Prawnicy o sytuacji nadodrzańskich przedsiębiorców: fala pozwów bardzo prawdopodobna, ale winnych nie ma

umowa prawo

Pomoc dla nadodrzańskich firm niewystarczająca, a droga do odszkodowań długa i kręta.

Prawnicy zrzeszeni w Północnej Izbie Gospodarczej w Szczecinie zwracają uwagę, że ogłoszone przez ministrów przewidywane wsparcie dla przedsiębiorców nadodrzańskich nie jest wystarczające. Może to oznaczać, że niebawem do sądów trafi fala pozwów, bo przedsiębiorcy będą próbowali ratować swoje firmy uzyskując rekompensaty i odszkodowania. Eksperci zwracają uwagę, że nie będzie to łatwe, bo nie ustalono konkretnej przyczyny katastrofy oraz nie ogłoszono stanu klęski żywiołowej.

Przedsiębiorcy rozczarowani niskim wsparciem. Na Odrze nadal trwa katastrofa ekologiczna

Jak mówi mecenas Marek Jarosiewicz z kancelarii Wódkiewicz & Sosnowski, jeden z prawników zajmujących się sprawą przedsiębiorców znad Odry, sytuacja jest trudna. Przewidywane wsparcie nie jest wystarczające i nie bierze pod uwagę sezonowego charakteru działalności nad rzeką, a z drugiej strony trudno jest wskazać konkretnego adresata pozwu. Może to być Rząd lub agenda rządowa jeżeli udowodnione zostaną jej zaniechania lub sprawca zanieczyszczenia jeżeli ten zostanie wykryty. Obie opcje wiążą się z długą i skomplikowaną sprawą sądową.

– Rządowy projekt opiera się na założeniu, że o pomoc będą mogli ubiegać się przedsiębiorcy prowadzący działalność w strefie objętej katastrofą ekologiczną, z określonym kodem PKD i odnotowujący przynajmniej 50% spadek przychodów w sierpniu 2022 roku względem wcześniejszego miesiąca lub tego samego okresu w roku 2021. Pomoc będzie wypłacana w kwocie 3010 złotych za każda osobę zgłoszoną do ubezpieczeń społecznych.
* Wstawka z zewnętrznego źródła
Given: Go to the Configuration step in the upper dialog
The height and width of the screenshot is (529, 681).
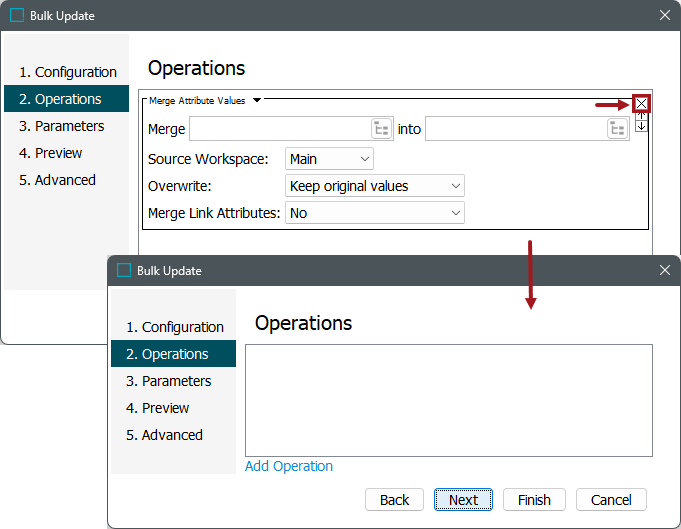Looking at the screenshot, I should tap(68, 72).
Taką kwotę należy traktować jako pomoc de minimis spełniającą określone kryteria – mówi mec. Marek Jarosiewicz.

– Trudno powiedzieć dlaczego ustawodawca zdecydował się na takie rozczarowanie mając w pamięci szerokie wsparcie dla przedsiębiorców z tzw. „ściany wschodniej”, gdy wprowadzono stan wyjątkowy w regionach przy granicy z Białorusią. Tam rozwiązania legislacyjne przewidywały między innymi odszkodowania uzależnione od odsetka utraconych przychodów – dodaje mec. Jarosiewicz.
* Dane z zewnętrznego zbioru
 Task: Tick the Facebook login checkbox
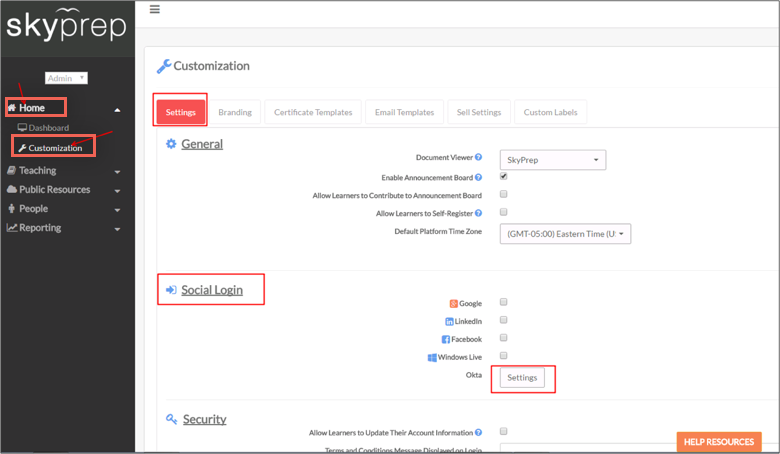coord(504,338)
Droga prawna będzie kręta i skomplikowana, bo… nie ma winnego katastrofy.

Eksperci sugerowali możliwość np. wprowadzenie „wakacji kredytowych” dla przedsiębiorców działających nad Odrą czy zwolnienia podatkowe na okres całego roku 2022. Stanowisko w tej sprawie zajęła Północna Izba Gospodarcza w Szczecinie krytykując niewystarczające wsparcie zaproponowane przez Rząd RP.
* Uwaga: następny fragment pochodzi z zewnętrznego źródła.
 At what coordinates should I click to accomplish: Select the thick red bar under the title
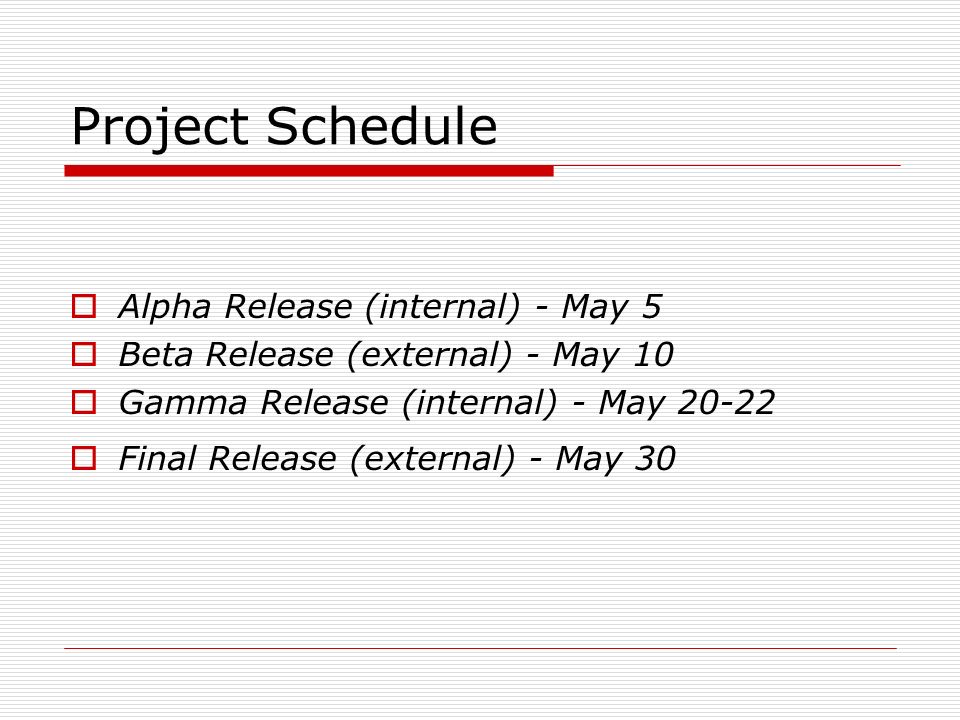(309, 171)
– Trudno teraz ocenić, jaka będzie droga prawna dla przedsiębiorców, których nie usatysfakcjonuje oferta Rządu RP. Na ten moment nie ma wskazanego winnego katastrofy. Przedsiębiorcy więc mogą kierować swoją uwagę w stronę podmiotów publicznych, które zaniedbały swoją pracę i to po ich stronie może leżeć wina za katastrofę. Udowodnienie zaniechań otwiera drogę do odszkodowań od Skarbu Państwa. Drugą grupą podmiotów są osoby fizyczne czy firmy, które przez swoje działanie spowodowały katastrofę – mówi mec. Jarosiewicz. Od ustaleń ekspertów i naukowców zależą szansę przedsiębiorców na uzyskanie odszkodowań – mówi ekspert Północnej Izby Gospodarczej.

Prawnicy zwracają uwagę, że zamknięcie możliwości korzystania z Odry do odwołania na kolejne dni blokuje możliwość korzystania z rzeki przedsiębiorcom. Najbardziej przejrzystą formą regulacji byłoby wprowadzenie stanu klęski żywiołowej. – Sugerują to zarówno prawnicy jak i przedsiębiorcy. Stan katastrofy na Odrze trwa już miesiąc, a wsparcie jednorazowe nie pokrywa nawet ułamka poniesionych przez nadodrzańskie firmy strat – mówi mec. Marek Jarosiewicz.